Virginia Woolf transitaba por su propio trayecto, afín al de sus colegas masculinos por progresar al no imitar pese a trazar todos sus textos preocupaciones de su época. En 'Miss Dalloway' la simultaneidad de pasado, presente y esas vidas cortocircuitadas en el Londres de posguerra, 'Clarissa' en la placidez de su jardín, Septimus Warren Smith con su deriva hacia el abismo, desvaneciéndose su inteligencia por los efectos de la pesadilla en las trincheras mientras las horas avanzan y cada uno opta por enmudecer sus miserias desde perspectivas diametralmente opuestas.
De 'Dalloway', 'Al Faro', 'Orlando' y 'Las Olas' son, salvo por su esplendor, un cuarteto sin aparente totalidad, una etapa en sí comprendida entre 1924 y 1932. Durante la misma, en otra categoría dentro de este crecimiento, ofreció la tipificada 'Una Habitación propia', de una brillantez sin urgencia de pancartas, tan aficionadas a rebajar los múltiples mensajes de este ensayo, corpus feminista sin sacar pecho junto a 'Tres Guineas'.
Novelas fascinantes
Las novelas de este decenio son fascinantes por la exposición, una vez leído el conjunto, de las dudas de una voz, y cada cavilación se conjuga con la poética de una prosa divirtiéndose con las coordenadas espacio temporales, las máscaras y la confección de una escritura comprometida desde una visión artesanal, no por ello silenciosa a su tiempo, en lucha desde una cierta altura en los áticos de la torre de marfil.
════════
▸ **Qué hacer**
1: Según el fragmento sobre Virginia Woolf, ¿entre qué años se sitúa la etapa del cuarteto de novelas que menciona?
2: Prosigue el fragmento sobre la obra de Virginia Woolf a partir de su última oración.

▸ **Datos proporcionados**
════════
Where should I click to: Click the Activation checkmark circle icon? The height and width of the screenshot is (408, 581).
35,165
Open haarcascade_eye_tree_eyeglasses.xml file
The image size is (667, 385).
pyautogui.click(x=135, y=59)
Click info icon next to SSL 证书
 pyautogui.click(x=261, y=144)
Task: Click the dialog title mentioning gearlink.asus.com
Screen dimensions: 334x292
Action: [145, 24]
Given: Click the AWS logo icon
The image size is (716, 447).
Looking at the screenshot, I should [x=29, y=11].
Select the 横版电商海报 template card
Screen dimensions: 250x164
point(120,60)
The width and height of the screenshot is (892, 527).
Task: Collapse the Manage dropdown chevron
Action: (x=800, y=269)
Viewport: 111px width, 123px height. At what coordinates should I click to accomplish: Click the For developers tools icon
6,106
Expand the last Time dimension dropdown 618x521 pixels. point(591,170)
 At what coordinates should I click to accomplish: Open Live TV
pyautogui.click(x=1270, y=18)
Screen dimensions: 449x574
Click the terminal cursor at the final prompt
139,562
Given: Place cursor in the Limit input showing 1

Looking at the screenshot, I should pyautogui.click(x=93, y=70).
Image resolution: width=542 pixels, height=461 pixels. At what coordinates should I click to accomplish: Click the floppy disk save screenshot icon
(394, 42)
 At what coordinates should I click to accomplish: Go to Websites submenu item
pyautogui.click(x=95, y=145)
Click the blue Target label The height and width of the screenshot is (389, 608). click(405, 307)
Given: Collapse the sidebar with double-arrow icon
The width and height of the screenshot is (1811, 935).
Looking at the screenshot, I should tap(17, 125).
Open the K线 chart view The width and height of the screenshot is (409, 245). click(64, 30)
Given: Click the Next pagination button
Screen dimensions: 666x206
════════
▸ **Resultados por tarea**
1: Entre 1924 y 1932.

2:
Tras el 'Ulises' Joyce se mojó en otros barros y se concentró en 'Finnegan’s Wake'
Tras el 'Ulises' Joyce se mojó en otros barros. La vitola de genio y el mecenazgo de Harriet Weaver lo amparaban y se concentró en 'Finnegan’s Wake'. La jornada en la capital de Irlanda es accesible al gran público, basta con no lanzarse sin tener buenos fundamentos previos. La obra en construcción, así la bautizó, debió ser en su imaginación la Biblia de la Modernidad sin concesiones a la industria de productos culturales. Su patrocinadora se retiró espeluznada por lo homérico de la empresa y su despropósito si quería ser leído. 'Finnegan’s Wake' tiene renombre y acumula polvo en estantería, quien sabe si por ese pavor al pronunciar James Joyce, a quien conviene introducir sin faltar a la cronología de sus libros, porque 'El retrato del artista adolescente' y 'Dublineses', luminoso en sus matices, son antídotos ante esa resistencia enconada, sin mácula en lo relativo al 'Finnegan’s Wake', más esquinado si cabe como meta, no sólo para escritores, al ser demasiado colosal para nuestra desmedida velocidad 24/7/365 aún con toque de queda, poco mitigada por la pandemia.
Las últimas obras de Virginia Woolf, 'Los años' y 'Entre actos', no gozan de la popularidad de la rigurosa biografía del Cocker Spaniel Flush, perro de la poetisa Elisabeth Barrett, fina disección victoriana. Los dos se enrocaban en sus islas, si bien la de ella era muy intuitiva y miraba más allá del ombligo y el horizonte. Los dos no navegan rumbo a la deriva; la conmemoración del octogésimo aniversario de sus decesos ha tenido un eco escuchimizado, acorde a su mercantilización. En Trieste Joyce, homenajeado con una ruta de placas y una estatua en el Canal Grande, es un souvenir, imán de nevera o chapita para el abrigo. Virginia es un perfil global, más de pared que de tinta.